Es kann, frei nach der Punkband Slime, nur eine Forderung geben: Die Bundesjugendspiele müssen sterben, damit wir leben können!
So lernt man schon in frühen Jahren, dass in diesem System nur diejenigen Wert haben und Gewinner sein können, die sich anstrengen und Leistung erbringen. Ob sich die, die bei den Bundesjugendspielen einen der Plätze an der Sonne ergattern konnten, viel aus der edel aufgemachten Ehrenurkunde machen, ist dabei die Frage. Aber immerhin ist darauf ja die Unterschrift des Bundespräsidenten zu sehen. Na dann, herzlichen Glückwunsch!

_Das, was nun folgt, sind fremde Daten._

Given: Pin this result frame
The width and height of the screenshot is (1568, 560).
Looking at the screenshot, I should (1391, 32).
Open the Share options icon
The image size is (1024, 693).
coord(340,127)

Die geplante Neuregelung macht nichts besser. So soll beispielsweise zukünftig beim Weitsprung nicht mehr das Maßband ausgepackt werden, stattdessen soll eine Einteilung in Zonen die erreichte Leistung dokumentieren. Zudem wird das Ganze zukünftig offiziell nicht mehr als Wettkampf, sondern als Wettbewerb bezeichnet, was, machen wir uns nichts vor, nichts als Wortkosmetik ist. Auch die Vergabe der Urkunden (ergo die Kategorisierung) wird zwar umgestellt, aber nicht abgeschafft. Die besten 20 Prozent der Klasse erhalten zukünftig eine Ehrenurkunde, die nächsten 50 Prozent eine Siegerurkunde und für die unteren 30 Prozent gibt es nichts. So können die sich dann schon mal direkt an das Leben »da unten« gewöhnen.
Jegliche Veränderungen, die das System Bundesjugendspiele sanfter machen wollen, sind nur ein Herumdoktern an den Symptomen. Was bleibt, ist der autoritäre, verordnende Charakter, der Individualität und Freiwilligkeit keinen Raum gibt. Und außerdem den Kindern auf entwürdigende Art und Weise zeigt, was sie erwartet, wenn sie nach gesellschaftlichen Maßstäben nicht funktionieren.
Deshalb kann es frei nach der Punkband Slime nur eine Forderung geben: Die Bundesjugendspiele müssen sterben, damit wir leben können!